Students, teachers grapple with new grading scales


Makaylea Sepich, Reporter

Recent conversations in education have been driving the switch from traditional to standards-based grading leaving students to figure out their grades between at least two different grading systems. 

This trend influences how teachers structure their lessons, communicate lesson objectives, and grade their students. The practice is based on students being able to show mastery of curriculum standards.

The transition to standards-based grading is a five-year plan that exempts AP and Dual Credit classes. 

“As a school, we are conducting research to gather information on teaching practices, grading practices, (with) teachers self-assessing their understanding as they receive professional development,” curriculum coordinator Christine Paxson said. “The purpose and rationale for this study is to gather information on how a school can work together with exemplary professional development within a five-year plan, and then create a conceptual framework for other schools.”

As of now, U-High is in year one of the five-year plan. By the end, teachers who do not teach AP or Dual Credit will transfer to standards-based grading. Paxson and a team of teacher researchers have designated one late start a month for professional development to help teachers with the task of effectively implementing standards within their classroom. 

“After we met this summer and developed this five year plan, we then determined what our late starts would look like,” Paxson said. “September 20th was the first time we all came together where we talked about what a grade is. We are going to do that throughout the year. Every month has a focus.”

It takes time for teachers to adjust to the standards-based learning model. However, some, such as social science teacher Kirsten Hany, have already made the jump to a full standards-based curriculum. 

“It has been a journey,” Hany said. “I have appreciated with standards-based grading the shift to a feedback model, but it takes a lot of time as a teacher.”  

Chemistry teacher Jacob Davis has been using the system as a way to understand where his students are and how to help them improve on gaps within their learning. 
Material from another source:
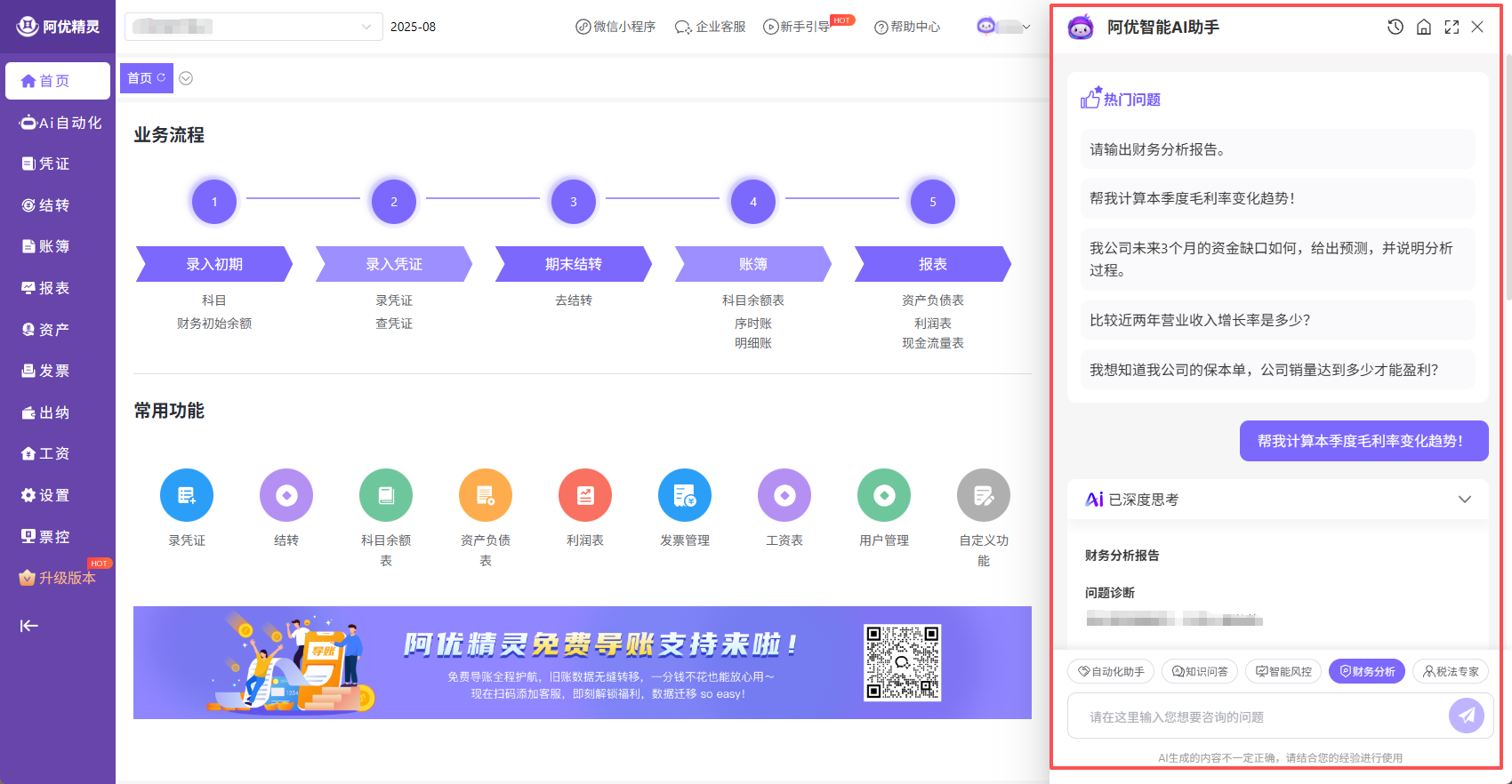Open the 发票管理 shortcut icon

coord(685,495)
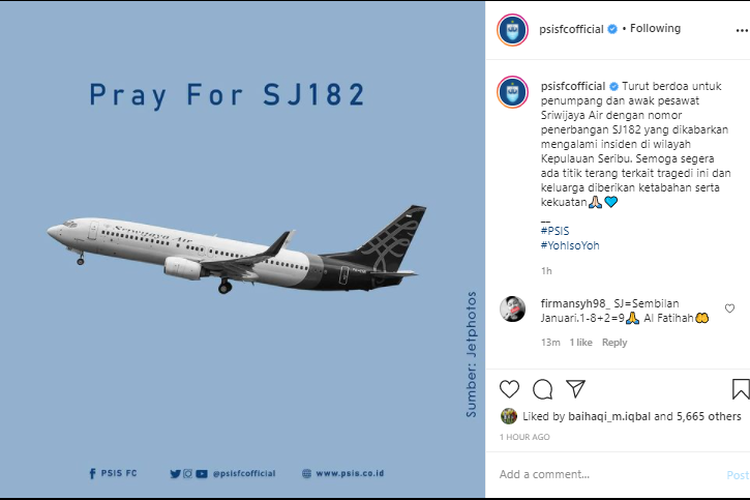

“I feel like I can look at a student’s performance in a way that is reported with those standards-based grades and say this is your area where you have a gap and communicate it to the students and parents,” Davis said. “Whereas, what I don’t really like about AP chemistry that I could have two students with an 85 percent, but that doesn’t really tell me what their gaps are or where there is opportunity for improvement.”

A standards philosophy does not just consist of changing the grading scale, but also includes a change in teaching and assessment practices. Math teacher, and author of two books over standards-based practices, Mandy Stalets stresses the importance of approaching standards as more than a grading switch. 

“I think that implementation and language and communication on the part of the teacher is everything,” Stalets said. “If someone just switches their grading practices without changing their mindset and language and assessment practices, it is bad.”

Her goal with using standards is to get more students involved with their learning and education.

“I do believe it is more of the learning and assessment process over the grading process,” Stalets said. “If students are involved and read feedback and have to act on feedback then they are more involved in the process.”

However, many issues remain unsolved in the current iteration of standards-based grading. One concern is how the overall grades transfer to a traditional letter grade and GPA. 

“I think it is hard to translate non-standard numerical score over to a GPA. By true definition of standards-based grading, anytime we convert it to a GPA or what we consider a traditional grade would actually be standards-referenced,” Hany said. “Even if I did my full year in pure standards-based grading format, at the end of the year that will at some point become an A, B, C, or D and part of a numerical GPA.”

Students have had mixed reactions to the newly implemented system partially due to the creation of multiple grading scales. 

According to a survey conducted by “The Clarionette” on November 4 in which 296 students were surveyed, sixty-five percent of those surveyed are currently assessed by three or more different grading scales.

 Another frustration for students is the lack of a range of numerical grades between proficiency levels to reflect a letter grade. 

“If it is traditional grading you can get a 100 percent or a 95 percent which is halfway in between. With standards you get a 100 percent as in a 5 or you get the low A which is like a 4,” sophomore Logan Turner said. “There is not that in between that you can get on each assignment. I find that annoying, especially when it is converted back to traditional at the end.”

Though there are some who prefer traditional grading, they are still optimistic about the future of standards-based grading within the classroom. 

“Overall, I think it can be a really great and beneficial tool once they work out all of the wrinkles and the areas that aren’t finalized yet,” senior Peyton Tongate said. “I think maybe in a few years, or hopefully next year, students at U-High will have a clear understanding and the system will be super great.”

Love it or hate it, standards-based grading is a tool that will be used for years to come. Though the practice may not be perfect, teachers are working to find the most effective use of standards within the classroom and beyond. As per the mission statement of the lab school, U-High serves “as an environment in which research and development activities may be conducted.” This grading system study is no exception and is a prime example of the lab school’s mission at work.  

“We are always leaving an opportunity to do something better for our students,” math teacher and team member of the standards-based grading committee Kevin Thompson said. “Whether that is a change, keeping the same, or changing and 5 years changing again, I think that we would always like to leave a little bit open.”